Thursday, July 14, 2016

Geektified Gaming: Retro Review #1: Resident Evil 4

Retro Review #1: Resident Evil 4

 Welcome to Geektified's first ever Retro Review! With these reviews we want to go back down memory lane and look at games that have some relevance today. With the recent announcement of Resident Evil 7 at E3, many fans of the series and of gaming in general are curious to see how the new change in franchise formula will impact the game's universe and what it has to do with the rest of the series. There are many who praise the new gameplay choices, while other purists of the franchise see it as a negative turn. In saying that, let's review one of the most beloved Resident Evil games in the series: Resident Evil 4. We want to do this for several reasons. It's getting it's 4th-ish re-release on next-gen consoles in a month or so and it was also controversial in it's time for changing Resident Evil's recipe. 

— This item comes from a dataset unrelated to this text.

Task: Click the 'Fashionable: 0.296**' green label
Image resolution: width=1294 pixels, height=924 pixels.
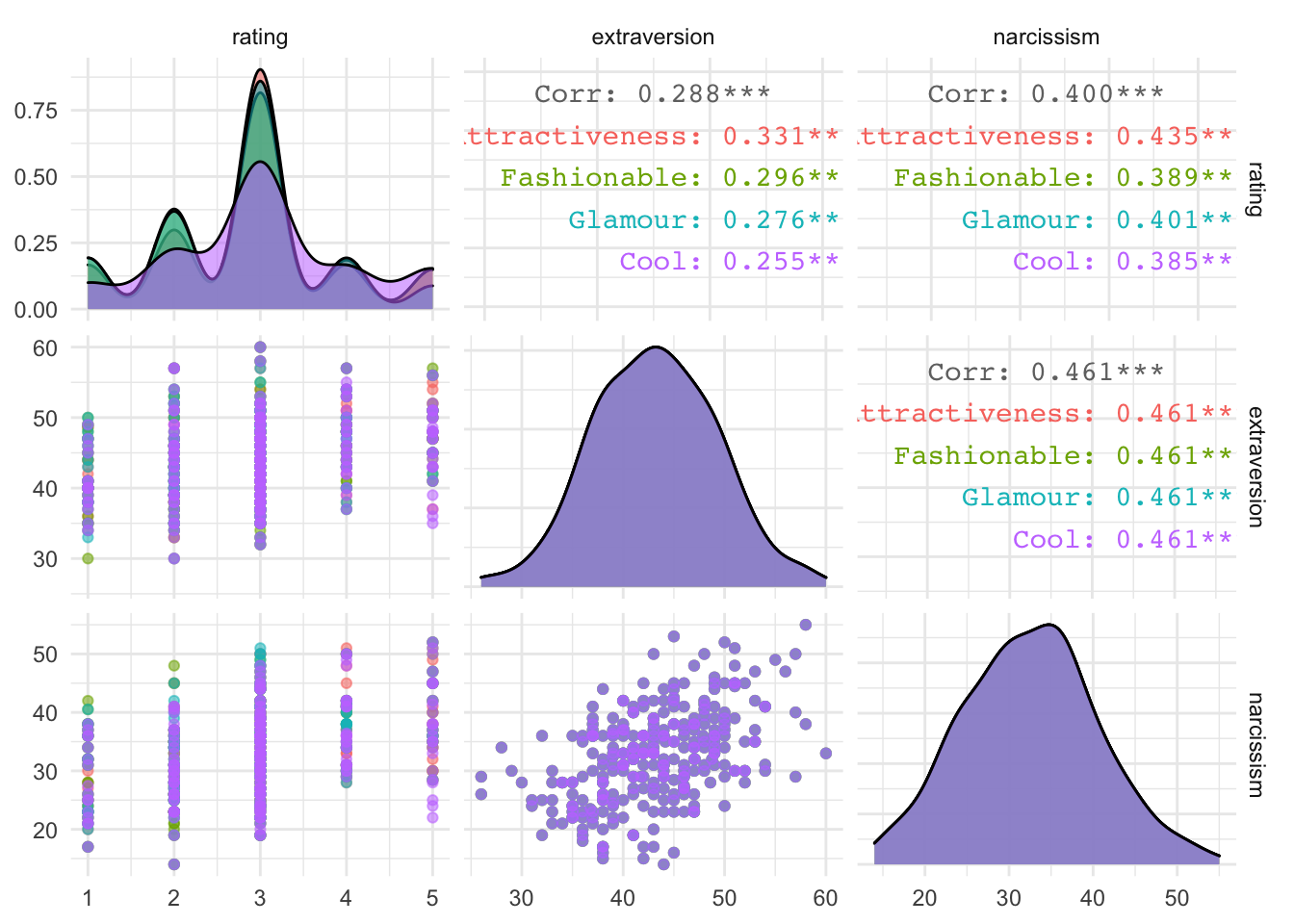Action: click(x=670, y=178)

For those of you who have not played it yet and are curious about the franchise after that E3 announcement, then this review is for you! For those of you who adore Res 4 and already have played the game multiple times through (that's me!), then this retro review is for you! If you love great horror with traditional tropes then this review is for you! If you want to play a Resident Evil game but are fatigued by the horror genre being over-saturated by zombies, then this review is for you! Without getting too spoilery, let's get started!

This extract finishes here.